A complete and exact copy of the data below is required.

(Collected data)

★ ★ ★ ★ ★

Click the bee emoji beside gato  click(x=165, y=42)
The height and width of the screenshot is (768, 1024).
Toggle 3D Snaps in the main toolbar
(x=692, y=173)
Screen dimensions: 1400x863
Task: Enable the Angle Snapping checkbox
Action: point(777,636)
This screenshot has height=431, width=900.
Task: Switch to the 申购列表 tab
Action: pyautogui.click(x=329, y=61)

★ ★ ★ ★ ★

WRITTEN ANSWER:
Click the bee emoji beside gato  click(x=165, y=42)
The height and width of the screenshot is (768, 1024).
Toggle 3D Snaps in the main toolbar
(x=692, y=173)
Screen dimensions: 1400x863
Task: Enable the Angle Snapping checkbox
Action: point(777,636)
This screenshot has height=431, width=900.
Task: Switch to the 申购列表 tab
Action: pyautogui.click(x=329, y=61)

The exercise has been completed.